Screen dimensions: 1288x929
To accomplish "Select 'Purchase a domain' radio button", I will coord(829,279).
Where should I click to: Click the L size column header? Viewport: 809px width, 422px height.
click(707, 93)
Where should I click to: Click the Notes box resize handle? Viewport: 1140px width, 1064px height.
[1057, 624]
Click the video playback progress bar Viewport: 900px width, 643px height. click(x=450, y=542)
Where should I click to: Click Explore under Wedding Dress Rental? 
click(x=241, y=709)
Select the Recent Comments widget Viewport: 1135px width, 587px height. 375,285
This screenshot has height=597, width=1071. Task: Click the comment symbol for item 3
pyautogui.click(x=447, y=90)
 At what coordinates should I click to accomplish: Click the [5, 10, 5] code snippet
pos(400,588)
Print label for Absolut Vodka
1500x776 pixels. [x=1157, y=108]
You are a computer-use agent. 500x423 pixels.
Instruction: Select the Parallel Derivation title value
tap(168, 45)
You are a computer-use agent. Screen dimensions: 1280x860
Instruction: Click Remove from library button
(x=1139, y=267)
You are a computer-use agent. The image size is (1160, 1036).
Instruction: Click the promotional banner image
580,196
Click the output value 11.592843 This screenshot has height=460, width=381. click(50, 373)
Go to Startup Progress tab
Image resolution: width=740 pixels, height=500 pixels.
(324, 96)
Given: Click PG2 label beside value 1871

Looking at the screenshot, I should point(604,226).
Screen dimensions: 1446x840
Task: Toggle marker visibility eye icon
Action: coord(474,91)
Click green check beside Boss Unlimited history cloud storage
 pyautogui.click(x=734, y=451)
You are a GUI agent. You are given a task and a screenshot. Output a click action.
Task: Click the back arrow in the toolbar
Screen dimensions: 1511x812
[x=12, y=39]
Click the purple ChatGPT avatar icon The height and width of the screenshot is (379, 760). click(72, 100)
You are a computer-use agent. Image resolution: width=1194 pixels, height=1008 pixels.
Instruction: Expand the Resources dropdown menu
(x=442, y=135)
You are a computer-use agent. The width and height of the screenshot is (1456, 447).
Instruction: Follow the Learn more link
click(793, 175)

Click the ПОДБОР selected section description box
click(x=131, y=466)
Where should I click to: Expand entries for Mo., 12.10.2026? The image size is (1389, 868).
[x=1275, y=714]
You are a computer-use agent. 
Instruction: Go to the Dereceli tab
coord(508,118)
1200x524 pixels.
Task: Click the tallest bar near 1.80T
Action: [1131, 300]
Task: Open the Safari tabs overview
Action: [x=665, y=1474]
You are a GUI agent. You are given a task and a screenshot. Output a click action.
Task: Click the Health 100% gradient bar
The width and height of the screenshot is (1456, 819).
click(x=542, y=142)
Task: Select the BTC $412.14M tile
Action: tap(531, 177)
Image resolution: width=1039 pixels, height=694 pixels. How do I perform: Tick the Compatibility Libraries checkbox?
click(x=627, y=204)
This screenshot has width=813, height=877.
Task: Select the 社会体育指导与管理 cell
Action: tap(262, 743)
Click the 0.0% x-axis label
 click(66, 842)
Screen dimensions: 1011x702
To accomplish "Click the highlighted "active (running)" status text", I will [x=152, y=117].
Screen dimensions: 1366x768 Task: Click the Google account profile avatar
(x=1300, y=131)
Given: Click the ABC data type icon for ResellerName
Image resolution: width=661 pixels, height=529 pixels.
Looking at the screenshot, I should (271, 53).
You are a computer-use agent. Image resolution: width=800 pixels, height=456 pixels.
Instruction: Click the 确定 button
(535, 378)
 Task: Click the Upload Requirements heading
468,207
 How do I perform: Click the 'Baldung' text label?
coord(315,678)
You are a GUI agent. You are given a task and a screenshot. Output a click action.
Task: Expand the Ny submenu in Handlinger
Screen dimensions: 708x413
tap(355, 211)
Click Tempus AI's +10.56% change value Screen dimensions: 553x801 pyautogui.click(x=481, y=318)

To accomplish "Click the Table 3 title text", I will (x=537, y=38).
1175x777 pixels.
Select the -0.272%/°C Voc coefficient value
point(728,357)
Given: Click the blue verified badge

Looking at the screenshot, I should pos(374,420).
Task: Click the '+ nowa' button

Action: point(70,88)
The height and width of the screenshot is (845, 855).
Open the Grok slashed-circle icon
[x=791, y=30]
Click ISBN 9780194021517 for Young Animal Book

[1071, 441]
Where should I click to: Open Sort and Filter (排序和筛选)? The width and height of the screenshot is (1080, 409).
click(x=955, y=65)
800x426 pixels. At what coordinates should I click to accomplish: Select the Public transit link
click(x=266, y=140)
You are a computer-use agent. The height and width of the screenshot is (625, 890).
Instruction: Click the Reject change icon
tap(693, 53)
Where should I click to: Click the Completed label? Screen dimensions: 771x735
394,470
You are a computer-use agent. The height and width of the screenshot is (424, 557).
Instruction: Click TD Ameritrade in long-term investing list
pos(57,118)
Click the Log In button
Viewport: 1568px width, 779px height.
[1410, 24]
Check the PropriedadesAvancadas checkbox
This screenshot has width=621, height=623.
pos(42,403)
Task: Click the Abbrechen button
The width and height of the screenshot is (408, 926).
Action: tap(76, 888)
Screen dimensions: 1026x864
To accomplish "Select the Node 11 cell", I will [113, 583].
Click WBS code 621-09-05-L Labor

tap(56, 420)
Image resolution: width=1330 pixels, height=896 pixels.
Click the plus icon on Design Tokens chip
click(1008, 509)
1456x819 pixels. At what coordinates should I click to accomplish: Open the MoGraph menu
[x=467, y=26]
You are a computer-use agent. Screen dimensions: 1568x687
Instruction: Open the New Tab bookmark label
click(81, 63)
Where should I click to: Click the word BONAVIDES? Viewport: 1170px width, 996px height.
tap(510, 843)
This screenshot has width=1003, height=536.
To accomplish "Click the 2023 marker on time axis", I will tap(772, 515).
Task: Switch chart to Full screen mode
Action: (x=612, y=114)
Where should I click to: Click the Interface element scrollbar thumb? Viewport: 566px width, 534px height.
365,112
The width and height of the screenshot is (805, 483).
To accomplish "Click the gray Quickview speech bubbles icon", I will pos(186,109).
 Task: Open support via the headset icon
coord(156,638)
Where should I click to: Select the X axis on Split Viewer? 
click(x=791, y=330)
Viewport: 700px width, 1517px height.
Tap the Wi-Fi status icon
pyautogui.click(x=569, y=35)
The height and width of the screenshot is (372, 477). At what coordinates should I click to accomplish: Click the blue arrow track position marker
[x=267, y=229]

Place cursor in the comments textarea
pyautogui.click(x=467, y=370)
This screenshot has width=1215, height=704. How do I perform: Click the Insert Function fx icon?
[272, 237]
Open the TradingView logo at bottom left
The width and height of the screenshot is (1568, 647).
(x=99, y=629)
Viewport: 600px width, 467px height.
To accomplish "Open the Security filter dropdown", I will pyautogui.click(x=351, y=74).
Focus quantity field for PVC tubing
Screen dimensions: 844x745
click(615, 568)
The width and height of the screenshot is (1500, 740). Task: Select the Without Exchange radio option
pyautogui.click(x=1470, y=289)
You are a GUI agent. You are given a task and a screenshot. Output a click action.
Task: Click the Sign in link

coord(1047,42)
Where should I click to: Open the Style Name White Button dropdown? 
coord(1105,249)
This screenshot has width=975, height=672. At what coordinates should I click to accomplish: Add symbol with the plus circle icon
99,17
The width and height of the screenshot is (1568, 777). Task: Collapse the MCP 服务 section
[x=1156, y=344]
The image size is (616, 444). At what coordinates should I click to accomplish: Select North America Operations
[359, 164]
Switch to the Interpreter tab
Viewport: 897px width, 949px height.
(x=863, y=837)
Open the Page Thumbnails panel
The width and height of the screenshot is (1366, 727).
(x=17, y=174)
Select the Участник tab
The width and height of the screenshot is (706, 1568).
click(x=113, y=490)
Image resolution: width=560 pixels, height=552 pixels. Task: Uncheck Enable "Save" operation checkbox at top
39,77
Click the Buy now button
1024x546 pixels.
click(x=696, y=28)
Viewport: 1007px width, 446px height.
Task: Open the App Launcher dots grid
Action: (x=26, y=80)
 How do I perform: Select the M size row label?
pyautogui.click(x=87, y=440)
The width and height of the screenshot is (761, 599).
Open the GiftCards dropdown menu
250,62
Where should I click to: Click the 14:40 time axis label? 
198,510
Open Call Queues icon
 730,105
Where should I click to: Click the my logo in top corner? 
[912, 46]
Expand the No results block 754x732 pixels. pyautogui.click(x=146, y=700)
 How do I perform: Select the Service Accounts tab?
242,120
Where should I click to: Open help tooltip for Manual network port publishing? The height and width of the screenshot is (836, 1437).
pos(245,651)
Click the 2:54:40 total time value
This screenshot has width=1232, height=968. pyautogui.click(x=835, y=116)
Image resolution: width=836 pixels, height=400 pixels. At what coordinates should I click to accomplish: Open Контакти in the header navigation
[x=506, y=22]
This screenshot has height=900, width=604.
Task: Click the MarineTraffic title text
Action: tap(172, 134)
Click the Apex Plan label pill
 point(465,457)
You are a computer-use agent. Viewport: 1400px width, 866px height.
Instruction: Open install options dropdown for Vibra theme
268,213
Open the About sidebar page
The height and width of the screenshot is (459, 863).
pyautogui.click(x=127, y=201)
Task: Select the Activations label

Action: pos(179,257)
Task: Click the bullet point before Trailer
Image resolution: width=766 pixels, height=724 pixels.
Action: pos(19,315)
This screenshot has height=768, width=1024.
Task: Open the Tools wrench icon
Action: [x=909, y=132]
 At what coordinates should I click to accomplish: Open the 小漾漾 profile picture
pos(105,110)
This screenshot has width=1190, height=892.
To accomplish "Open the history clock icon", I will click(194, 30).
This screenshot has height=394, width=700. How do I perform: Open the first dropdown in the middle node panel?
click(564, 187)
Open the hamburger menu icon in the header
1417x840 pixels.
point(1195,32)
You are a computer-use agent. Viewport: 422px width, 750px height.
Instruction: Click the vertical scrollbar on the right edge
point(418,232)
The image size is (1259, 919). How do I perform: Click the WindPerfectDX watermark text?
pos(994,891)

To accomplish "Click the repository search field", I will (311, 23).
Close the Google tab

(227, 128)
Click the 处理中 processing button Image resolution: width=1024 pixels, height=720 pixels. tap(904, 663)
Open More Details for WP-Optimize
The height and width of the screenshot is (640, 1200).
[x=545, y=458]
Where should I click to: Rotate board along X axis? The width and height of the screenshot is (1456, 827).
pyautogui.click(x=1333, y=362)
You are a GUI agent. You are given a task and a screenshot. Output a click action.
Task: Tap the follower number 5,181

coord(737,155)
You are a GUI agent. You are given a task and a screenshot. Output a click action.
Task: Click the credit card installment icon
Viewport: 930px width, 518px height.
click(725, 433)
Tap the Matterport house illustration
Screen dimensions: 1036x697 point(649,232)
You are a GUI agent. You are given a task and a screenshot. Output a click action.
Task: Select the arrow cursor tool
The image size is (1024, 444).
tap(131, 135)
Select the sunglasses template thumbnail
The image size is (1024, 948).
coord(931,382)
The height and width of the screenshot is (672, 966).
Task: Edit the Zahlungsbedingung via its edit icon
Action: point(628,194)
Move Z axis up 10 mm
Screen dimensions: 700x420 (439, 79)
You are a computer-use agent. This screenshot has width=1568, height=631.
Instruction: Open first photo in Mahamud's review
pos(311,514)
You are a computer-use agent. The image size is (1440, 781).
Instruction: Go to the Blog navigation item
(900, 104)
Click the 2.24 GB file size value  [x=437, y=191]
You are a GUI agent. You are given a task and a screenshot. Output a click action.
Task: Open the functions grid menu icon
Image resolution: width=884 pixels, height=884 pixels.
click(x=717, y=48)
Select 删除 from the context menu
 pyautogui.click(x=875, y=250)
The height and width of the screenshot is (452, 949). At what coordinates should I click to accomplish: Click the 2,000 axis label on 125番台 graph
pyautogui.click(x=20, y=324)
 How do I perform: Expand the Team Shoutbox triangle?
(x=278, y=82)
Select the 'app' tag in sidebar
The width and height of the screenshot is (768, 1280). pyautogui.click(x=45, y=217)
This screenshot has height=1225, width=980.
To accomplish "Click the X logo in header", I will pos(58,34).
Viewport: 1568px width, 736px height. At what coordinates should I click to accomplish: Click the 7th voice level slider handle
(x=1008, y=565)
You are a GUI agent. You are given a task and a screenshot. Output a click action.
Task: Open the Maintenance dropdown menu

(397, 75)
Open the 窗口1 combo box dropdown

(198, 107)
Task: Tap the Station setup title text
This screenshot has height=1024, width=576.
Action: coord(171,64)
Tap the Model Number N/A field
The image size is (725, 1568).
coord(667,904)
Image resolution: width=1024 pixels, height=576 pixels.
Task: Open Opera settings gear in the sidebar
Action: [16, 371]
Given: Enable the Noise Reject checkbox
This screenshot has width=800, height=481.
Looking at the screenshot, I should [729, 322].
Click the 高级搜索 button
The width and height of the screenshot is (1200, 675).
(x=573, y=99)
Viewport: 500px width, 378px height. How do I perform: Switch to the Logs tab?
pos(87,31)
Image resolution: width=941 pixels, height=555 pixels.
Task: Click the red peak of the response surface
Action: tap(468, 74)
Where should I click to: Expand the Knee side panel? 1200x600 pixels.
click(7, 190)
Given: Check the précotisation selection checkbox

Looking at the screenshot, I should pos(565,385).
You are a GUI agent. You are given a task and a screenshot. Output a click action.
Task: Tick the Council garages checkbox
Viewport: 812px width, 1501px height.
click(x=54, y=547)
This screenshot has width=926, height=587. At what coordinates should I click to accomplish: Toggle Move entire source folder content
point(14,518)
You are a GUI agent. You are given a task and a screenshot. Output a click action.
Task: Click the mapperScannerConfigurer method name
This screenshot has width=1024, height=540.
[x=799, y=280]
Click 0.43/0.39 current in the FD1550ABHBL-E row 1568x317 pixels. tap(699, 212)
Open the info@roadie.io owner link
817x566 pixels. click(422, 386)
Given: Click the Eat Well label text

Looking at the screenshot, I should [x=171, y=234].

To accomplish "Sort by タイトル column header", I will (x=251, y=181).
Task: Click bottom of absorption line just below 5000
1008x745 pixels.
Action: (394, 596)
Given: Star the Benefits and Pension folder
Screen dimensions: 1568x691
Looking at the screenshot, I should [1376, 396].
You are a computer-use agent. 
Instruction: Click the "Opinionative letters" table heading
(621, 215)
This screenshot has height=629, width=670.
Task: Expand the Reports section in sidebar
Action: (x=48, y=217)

★ ★ ★

Find the lines in the records that contain the word "bottom", then copy every one of them.

Open the TradingView logo at bottom left
Task: Click bottom of absorption line just below 5000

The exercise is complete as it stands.